HER tarafından gariplik fışkıran bir ülkede yaşıyoruz. Bunları bir
yabancıya
anlatsak inanmaz ve ''abartıyorsun, böyle şey olamaz'' der.

Hangisini yazmalı, neresinden başlamalı!

Alanya'da dört yabancı turiste tecavüz edip ikisini öldüren bir sapık,
tam yedi yıl sonra Rahşan affıyla serbest bırakılıyor. Adam elini
kolunu sallaya sallaya çıkıyor, bu kez de Hollandalı televizyon
muhabirini tokatlıyor. Sonra birileri ''aaaa, biz yanlış yapmışız''
diyerek sapığı yeniden içeri alıyor.

Yahu bu ne rezalettir, ne utanmazlıktır.

Dünyanın neresinde böyle bir suç işlemiş biri yedi yıl yattıktan sonra
tahliye edilir? Bu adamı kim, hangi mahkeme, hangi savcı tahliye
etmiştir? Bu işte ''yanlışlık'' olur mu? Eğer varsa,
bu ''yanlışlığı'' yapanlar hakkında ne gibi bir işlem yapılacaktır?

* * *

Türkiye'de yüz binlerce insanın içtiği, dışarıya da ihraç edilen
Niksar Ayvaz suyunda kanser yapıcı ve yüksek oranda arsenik çıktığı
Sağlık Bakanlığı tarafından açıklanıyor. Açıklamada ayrıca, bu suyun
toplatıldığı belirtiliyor. Çok sayıda bakkal ve markete sordum,
toplatılmadı. Bu su halen satılıyor.

Firma, suyunun temiz olduğunu iddia ediyor.

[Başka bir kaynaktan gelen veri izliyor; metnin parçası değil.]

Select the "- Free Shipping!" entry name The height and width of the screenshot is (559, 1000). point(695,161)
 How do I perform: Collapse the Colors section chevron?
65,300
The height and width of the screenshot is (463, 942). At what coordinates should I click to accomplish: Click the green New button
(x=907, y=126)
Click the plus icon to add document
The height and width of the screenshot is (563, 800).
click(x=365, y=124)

Sağlık Bakanlığı şimdi niçin susuyor? Niksar suyu ile ilgili gerçekler
nedir? Arsenik var mıdır, yok mudur, su temiz midir, zararlı mıdır?

Açıklanan sonuçlar doğru mudur, yanlış mıdır?

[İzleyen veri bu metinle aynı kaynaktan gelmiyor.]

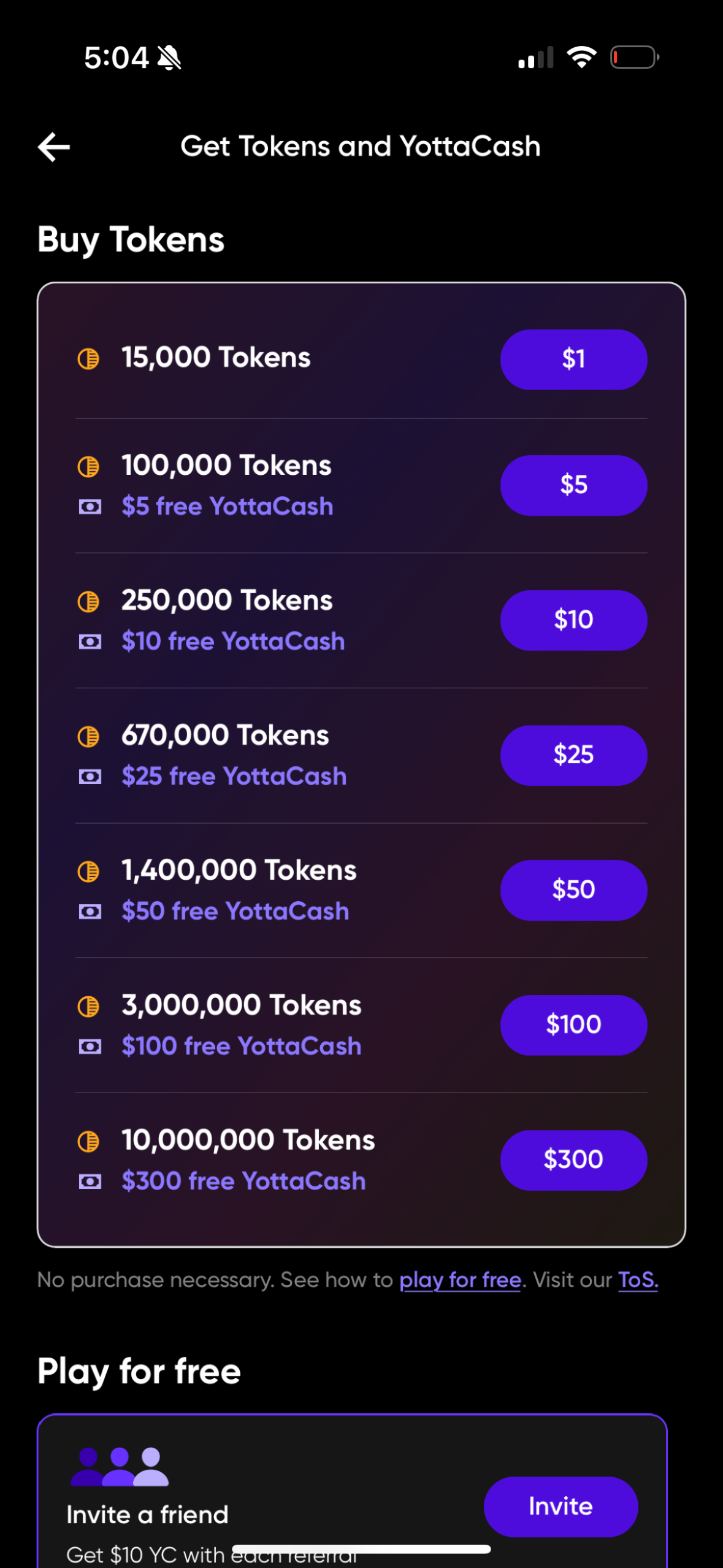The height and width of the screenshot is (1568, 723).
Task: Click the cash icon beside $300 free YottaCash
Action: [x=90, y=1181]
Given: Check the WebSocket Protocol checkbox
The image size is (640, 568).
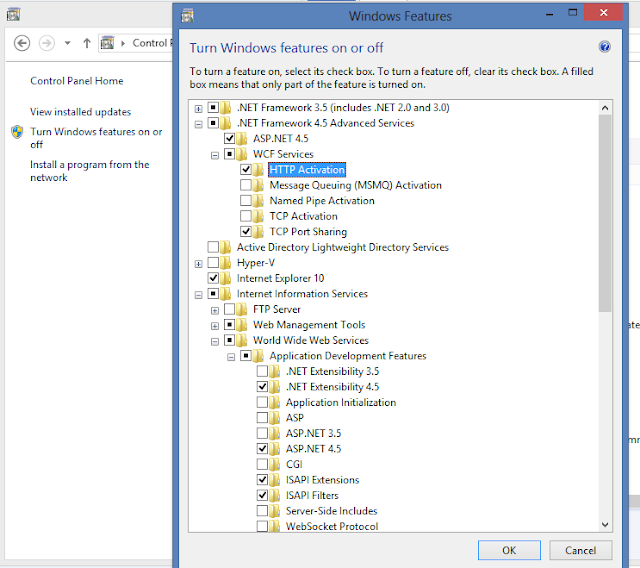Looking at the screenshot, I should tap(262, 526).
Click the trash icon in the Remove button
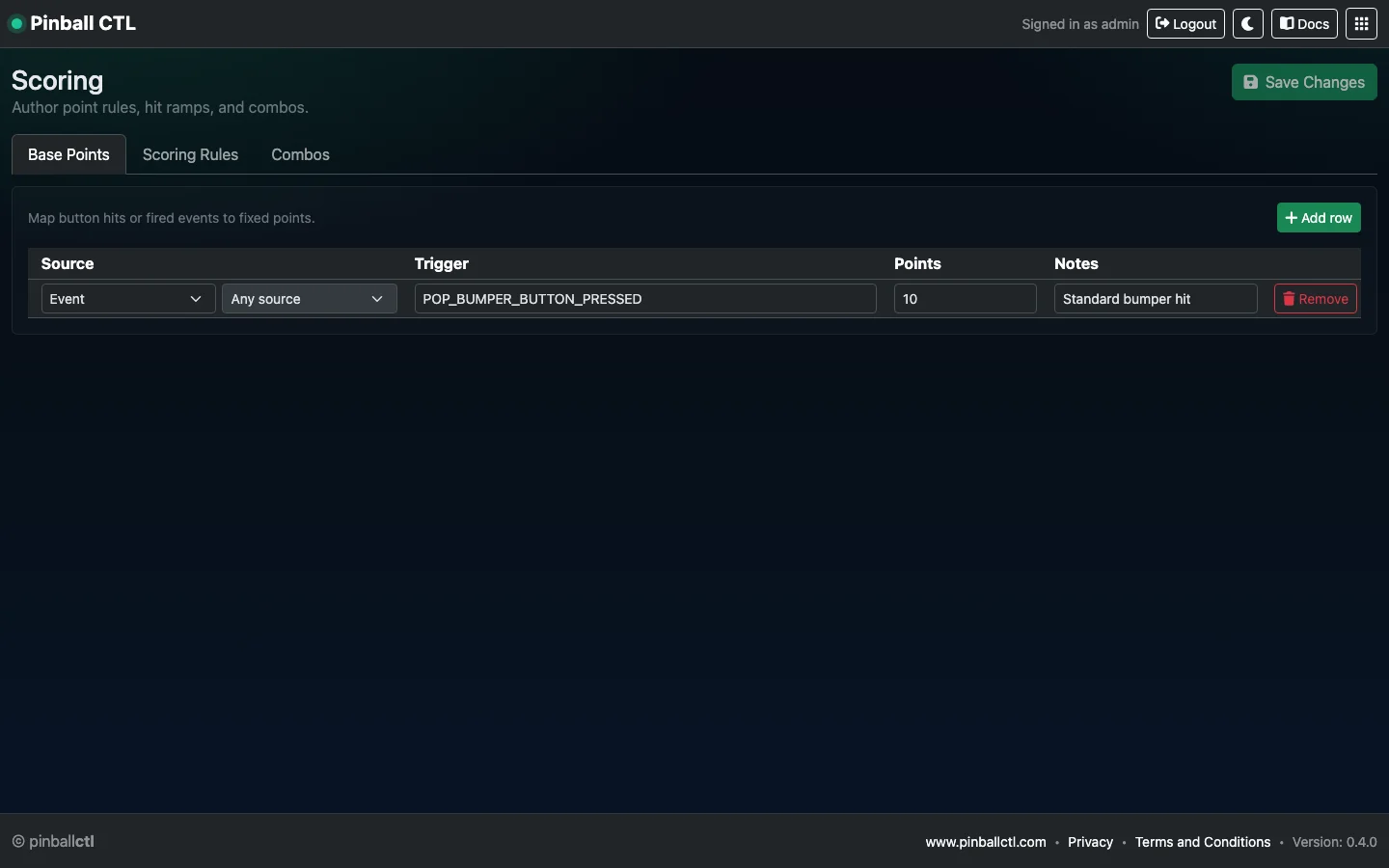This screenshot has height=868, width=1389. [1289, 299]
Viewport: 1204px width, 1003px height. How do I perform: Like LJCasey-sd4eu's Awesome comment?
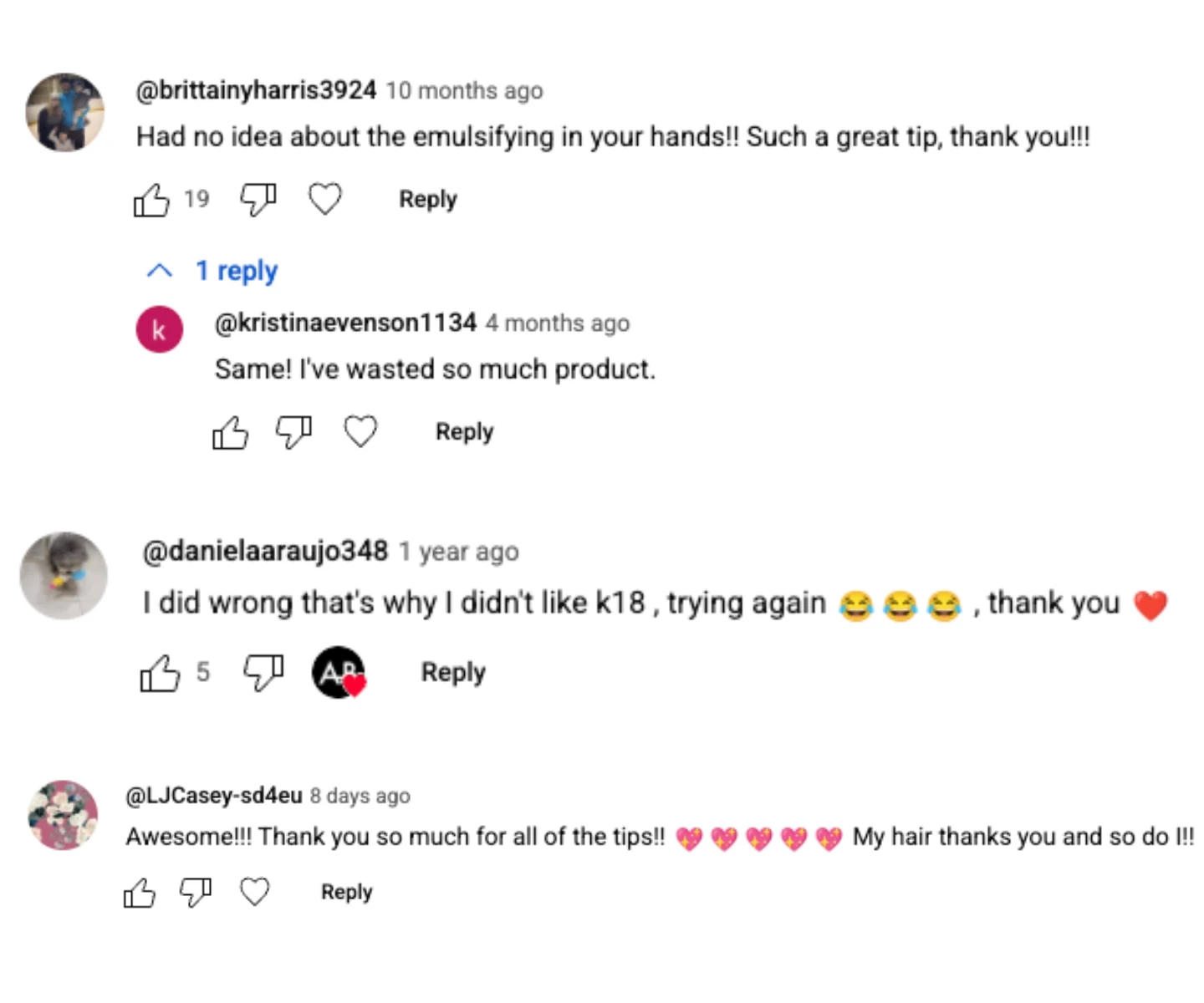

Piyasada satılan diğer şişe sularının durumu nedir?

Bu suyu oteller satıyor, turizm mevsiminde bizimle birlikte yabancılar
da içiyor.

Ülkelerin ''uygarlığı'' işte böyle durumlarda ortaya çıkar. Bir suda
arsenik çıkarsa kıyamet kopar ve bunun üretimine bugüne kadar nasıl
izin verildiği sorulur. Trilyonluk davalar açılır.

Sağlık Bakanlığı yapmış açıklamasını ve sütre gerisine çekilmiş. İşin
üzerine giden, doğruyu araştıran hiçbir makam, hiçbir kuruluş yok.

* * *

Çalışma Bakanı Yaşar Okuyan ilginç şeyler söylüyor. Bir bakan bir
başka ülkede bunları kendi bakanlığı için söylese, yine kıyametler
kopar.

Hırsızlık, yolsuzluk, soygun, vurgun.

Okuyan bunları ''Cumhuriyet tarihinin en büyük yolsuzluğu'' diye
açıklıyor...

Ve erken emekli edilenler, 30 yaşında emekli olanlar, hak etmediği
halde SSK ve Bağ-Kur tarafından maaşa bağlanmış on binlerce üçkáğıtçı.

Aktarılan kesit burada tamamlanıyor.